Personnalité marquée et multiple, Driant avait partout inspiré l'estime et la sympathie. Officier, puis homme politique, il avait eu aussi une carrière curieuse comme homme de lettres. Tout le monde sait qu'il fut officier d'ordonnance du général Boulanger, dont il épousa la fille, et qu'il quitta volontairement l'armée comme chef de bataillon, en 1906, pour être élu peu après député de Nancy.

Sous le pseudonyme de capitaine Danrit il avait écrit beaucoup d'ouvrages à succès : la Guerre fatale, la Guerre de demain, l'Invasion Jaune, la Révolution de demain.

Dans le plus connu de ces livres : la Guerre de demain, publié en 1889, il est curieux de retrouver aujourd'hui des anticipations assez perspicaces.

Ses héros, qu'il suppose assiégés dans le fort de Lionville, utilisent les procédés de défense et d'attaque de la guerre actuelle. Et notamment les fils de fer barbelés qu'il décrit avec précision :

« Des piquets de 30 à 40 centimètres sont enfoncés en terre en quinconce à sept mètres les uns des autres, et le fil de fer qui se croise à leur sommet forme une toile invisible où l'assaillant vient s'abattre sans l'avoir soupçonnée. »

L'auteur parle des obus-torpilles pesant de 80 à 100 kilos, des grenades à main. Il insiste sur l'éventualité des bombardements intensifs sur un front restreint et sur l'utilisation de canons lourds pour la réduction des forteresses.

Les projectiles asphyxiants n'avaient pas non plus échappé à sa perspicacité. Il les voyait composés de gaz délétères plus mauvais que l'oxyde de carbone et se dégageant au milieu d'une fumée épaisse produite par la combustion du goudron.

Des inventions, à cette époque dans l'enfance, aujourd'hui au point, l'avaient préoccupé : les dirigeables, les canons et les projectiles spéciaux nécessaires pour les atteindre, les microphones pour signaler l'approche des troupes. Surtout, il avait prévu le rôle décisif de l'artillerie lourde et des mitrailleuses, c'est-à-dire des armes qui, de fait, décident maintenant du sort des batailles.

Aussi, après avoir honoré son courage, nous a-t-il paru juste de rendre hommage à sa clairvoyance.

Capitaine Danrit : Tombé au champ d'honneur (1916)

Capitaine Danrit : Tombé au champ d'honneur (1916)

Capitaine Danrit : Tombé au champ d'honneur (1916)

Capitaine Danrit : Tombé au champ d'honneur (1916)

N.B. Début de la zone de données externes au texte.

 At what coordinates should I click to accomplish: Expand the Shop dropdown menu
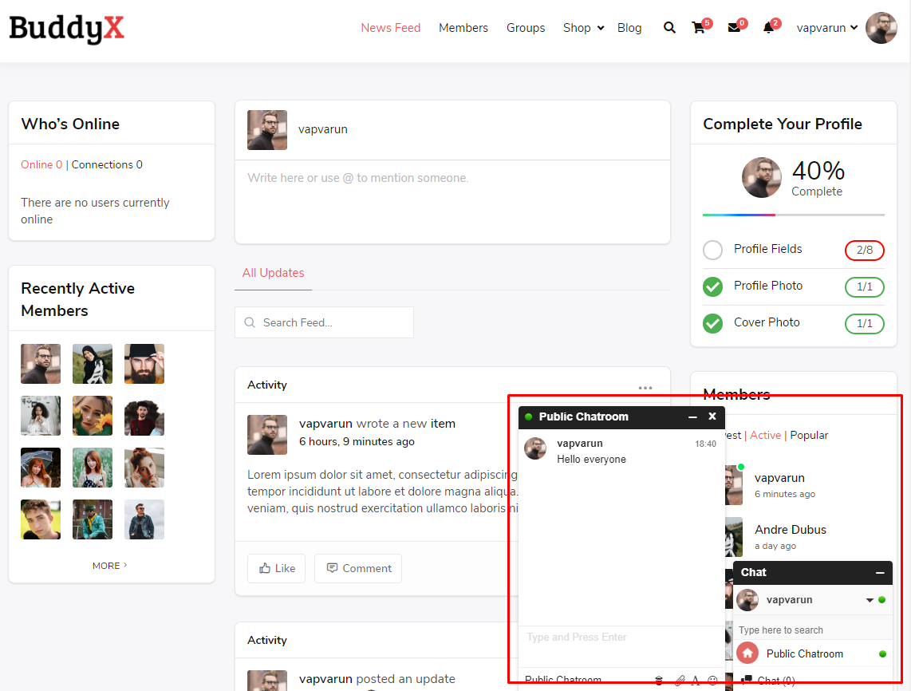600,29
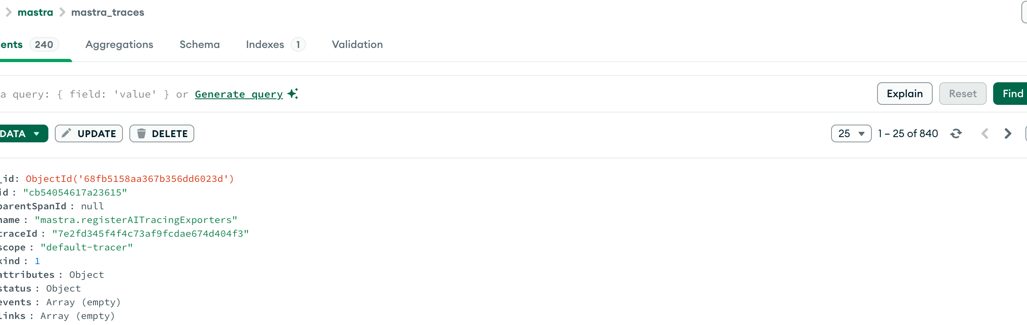Click the sparkle icon next to Generate query

[293, 94]
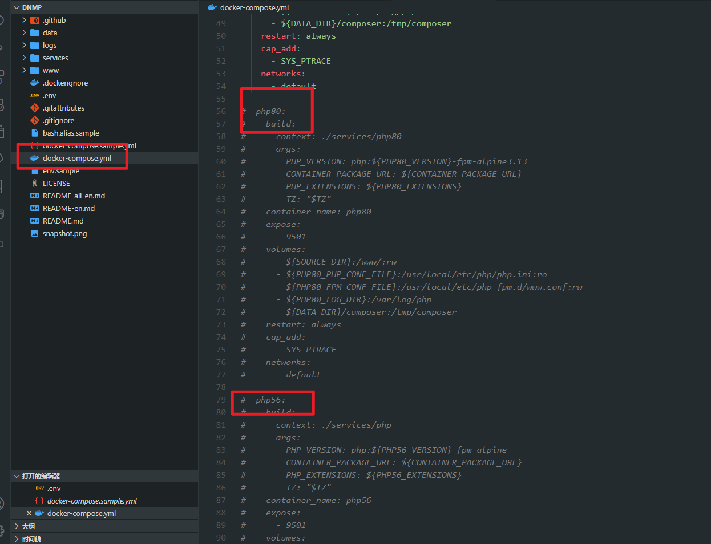Click the git icon next to .gitattributes

34,107
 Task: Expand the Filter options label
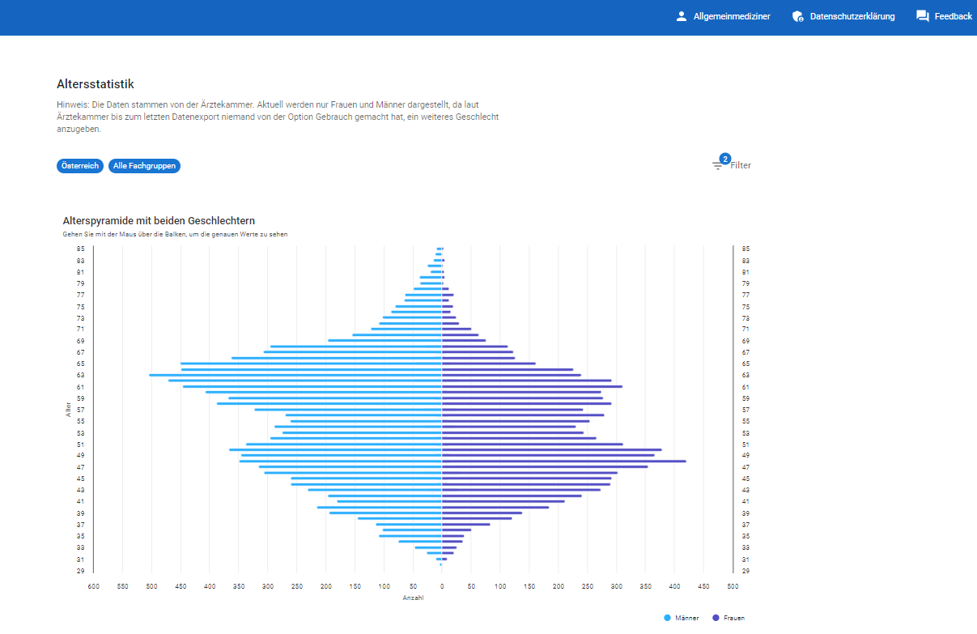[741, 165]
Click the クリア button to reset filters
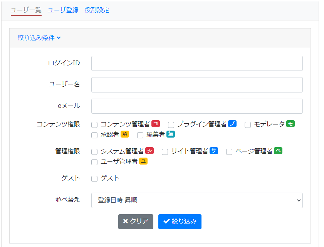 [x=135, y=222]
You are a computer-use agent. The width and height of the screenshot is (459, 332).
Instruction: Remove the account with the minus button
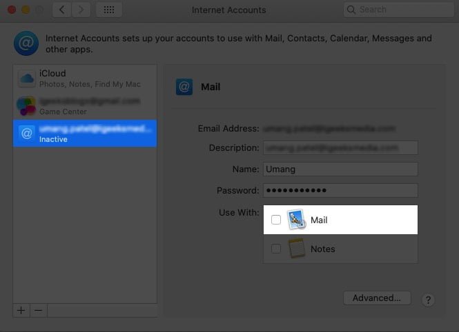click(x=39, y=310)
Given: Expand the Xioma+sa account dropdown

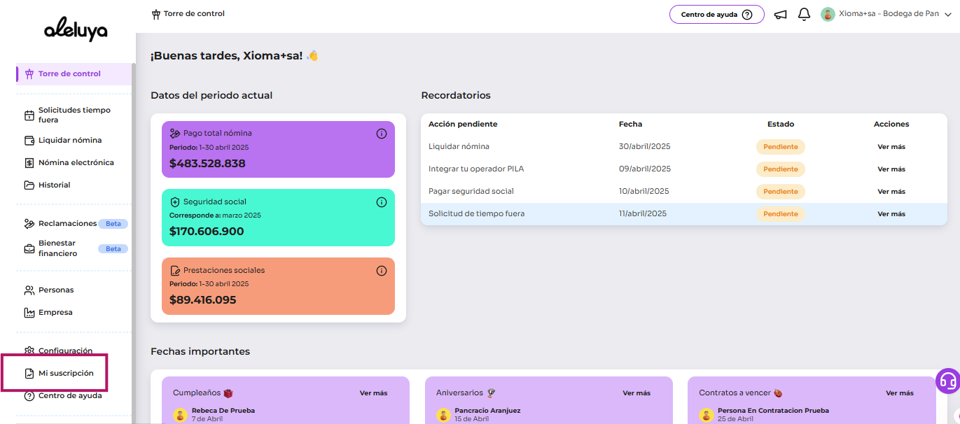Looking at the screenshot, I should pyautogui.click(x=948, y=15).
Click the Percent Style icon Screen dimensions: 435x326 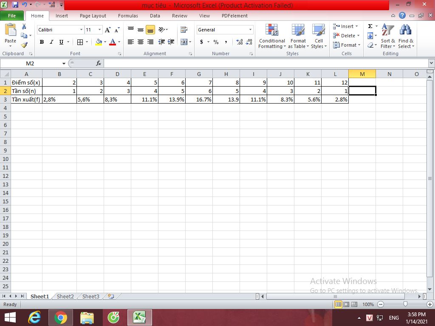pos(216,42)
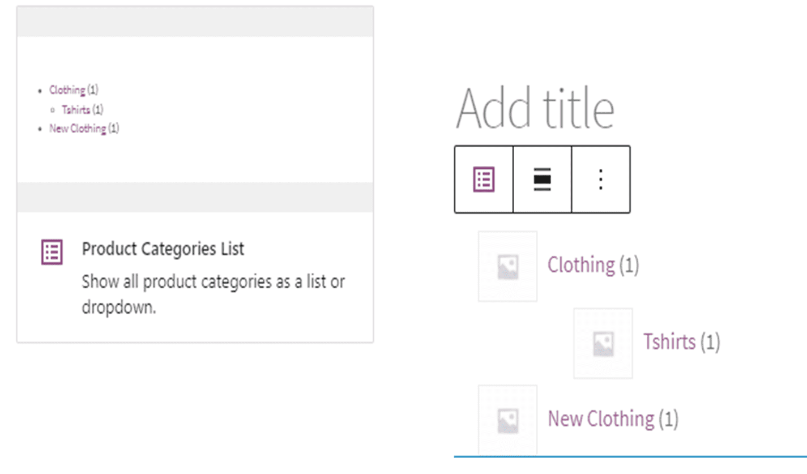Click small Clothing link in block preview
The height and width of the screenshot is (474, 807).
pos(67,89)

Souvenirs inédits d'un héros

Écrits et paroles du colonel Driant
Sa dernière lettre le 20 février

C'est entre Beaumont et Flabas, à la lisière du bois des Caures, que les ennemis ont respectueusement inhumé le corps du colonel Driant. On imagine dans cette clairière ravagée par la mitraille, dans ce paysage désolé où s'était prodigué tant d'héroïsme, le simple et glorieux tumulus, suprême hommage d'un adversaire loyalement combattu et qui s'incline devant la bravoure.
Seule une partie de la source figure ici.